--- What the exercise asks ---
Filter the entries and keep only the lines where the string "computer" appears.

(Collection entries)
※

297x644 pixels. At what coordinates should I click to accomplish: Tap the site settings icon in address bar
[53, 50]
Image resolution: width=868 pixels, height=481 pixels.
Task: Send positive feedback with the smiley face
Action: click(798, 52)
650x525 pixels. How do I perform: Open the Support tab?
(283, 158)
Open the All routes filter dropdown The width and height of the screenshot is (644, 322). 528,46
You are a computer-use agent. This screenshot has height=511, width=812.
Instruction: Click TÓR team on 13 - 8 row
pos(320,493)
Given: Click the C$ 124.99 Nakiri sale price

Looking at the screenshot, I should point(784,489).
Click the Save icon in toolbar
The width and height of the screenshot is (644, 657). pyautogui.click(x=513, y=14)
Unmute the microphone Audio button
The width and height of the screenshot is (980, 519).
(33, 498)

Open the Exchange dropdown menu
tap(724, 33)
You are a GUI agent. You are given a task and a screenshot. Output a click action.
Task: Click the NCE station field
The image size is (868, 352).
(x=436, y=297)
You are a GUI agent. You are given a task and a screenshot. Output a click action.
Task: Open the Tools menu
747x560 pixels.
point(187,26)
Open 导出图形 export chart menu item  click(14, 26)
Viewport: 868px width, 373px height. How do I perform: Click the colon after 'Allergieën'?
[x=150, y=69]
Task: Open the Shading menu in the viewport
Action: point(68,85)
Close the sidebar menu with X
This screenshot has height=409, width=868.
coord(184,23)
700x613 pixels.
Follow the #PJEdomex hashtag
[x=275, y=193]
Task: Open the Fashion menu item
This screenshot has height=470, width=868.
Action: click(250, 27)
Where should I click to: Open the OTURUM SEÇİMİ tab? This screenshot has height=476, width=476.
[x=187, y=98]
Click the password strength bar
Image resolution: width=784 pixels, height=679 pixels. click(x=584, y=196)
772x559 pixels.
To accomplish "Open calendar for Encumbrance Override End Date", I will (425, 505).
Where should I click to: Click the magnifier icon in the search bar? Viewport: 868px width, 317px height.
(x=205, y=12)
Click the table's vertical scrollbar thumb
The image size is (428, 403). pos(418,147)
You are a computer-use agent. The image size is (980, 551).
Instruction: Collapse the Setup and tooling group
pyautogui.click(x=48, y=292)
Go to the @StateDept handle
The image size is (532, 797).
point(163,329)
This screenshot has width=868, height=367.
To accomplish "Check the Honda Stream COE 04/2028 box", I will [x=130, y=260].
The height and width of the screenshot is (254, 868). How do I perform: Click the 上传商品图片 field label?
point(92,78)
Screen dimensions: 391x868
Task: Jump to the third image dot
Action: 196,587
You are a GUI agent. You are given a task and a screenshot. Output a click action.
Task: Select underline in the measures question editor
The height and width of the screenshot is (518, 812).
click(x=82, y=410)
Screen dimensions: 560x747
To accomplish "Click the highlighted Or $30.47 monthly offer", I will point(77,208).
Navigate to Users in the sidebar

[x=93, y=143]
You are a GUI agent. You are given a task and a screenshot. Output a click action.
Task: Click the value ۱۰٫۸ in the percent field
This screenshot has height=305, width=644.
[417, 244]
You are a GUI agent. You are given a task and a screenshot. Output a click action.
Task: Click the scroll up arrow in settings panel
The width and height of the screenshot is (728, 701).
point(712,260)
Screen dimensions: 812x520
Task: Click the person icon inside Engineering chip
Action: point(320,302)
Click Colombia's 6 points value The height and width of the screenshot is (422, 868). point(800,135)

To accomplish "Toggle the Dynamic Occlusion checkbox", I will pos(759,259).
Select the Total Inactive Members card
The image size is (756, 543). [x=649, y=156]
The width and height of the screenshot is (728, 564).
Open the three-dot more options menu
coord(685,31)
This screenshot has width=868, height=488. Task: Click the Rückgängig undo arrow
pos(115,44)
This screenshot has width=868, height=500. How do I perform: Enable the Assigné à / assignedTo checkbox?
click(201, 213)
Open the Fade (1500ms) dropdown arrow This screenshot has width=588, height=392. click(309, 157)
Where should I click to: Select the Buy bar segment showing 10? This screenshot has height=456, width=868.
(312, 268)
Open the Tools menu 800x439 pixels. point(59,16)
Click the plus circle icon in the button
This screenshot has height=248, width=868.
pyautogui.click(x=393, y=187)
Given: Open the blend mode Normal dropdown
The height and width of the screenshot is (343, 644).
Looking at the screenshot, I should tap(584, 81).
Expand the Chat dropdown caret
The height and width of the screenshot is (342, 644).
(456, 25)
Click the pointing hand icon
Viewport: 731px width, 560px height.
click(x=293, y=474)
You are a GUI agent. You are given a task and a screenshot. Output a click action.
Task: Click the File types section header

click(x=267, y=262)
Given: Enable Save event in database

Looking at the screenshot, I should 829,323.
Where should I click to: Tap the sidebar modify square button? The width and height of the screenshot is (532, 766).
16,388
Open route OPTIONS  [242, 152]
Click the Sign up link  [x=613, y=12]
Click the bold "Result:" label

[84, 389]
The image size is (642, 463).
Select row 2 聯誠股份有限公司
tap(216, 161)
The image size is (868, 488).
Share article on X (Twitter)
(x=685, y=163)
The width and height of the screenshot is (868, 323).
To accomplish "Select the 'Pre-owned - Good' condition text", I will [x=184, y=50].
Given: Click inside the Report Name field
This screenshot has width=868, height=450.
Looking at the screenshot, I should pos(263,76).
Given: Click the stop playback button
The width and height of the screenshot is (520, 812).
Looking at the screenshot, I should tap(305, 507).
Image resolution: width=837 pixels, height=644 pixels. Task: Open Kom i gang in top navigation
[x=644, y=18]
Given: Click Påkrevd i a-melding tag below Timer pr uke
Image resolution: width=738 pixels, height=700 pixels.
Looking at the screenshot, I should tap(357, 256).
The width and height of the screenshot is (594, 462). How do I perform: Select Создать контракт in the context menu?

※

--- Result of the exercise ---
You are a computer-use agent. This screenshot has height=511, width=812.
You are a computer-use agent. The image size is (980, 551).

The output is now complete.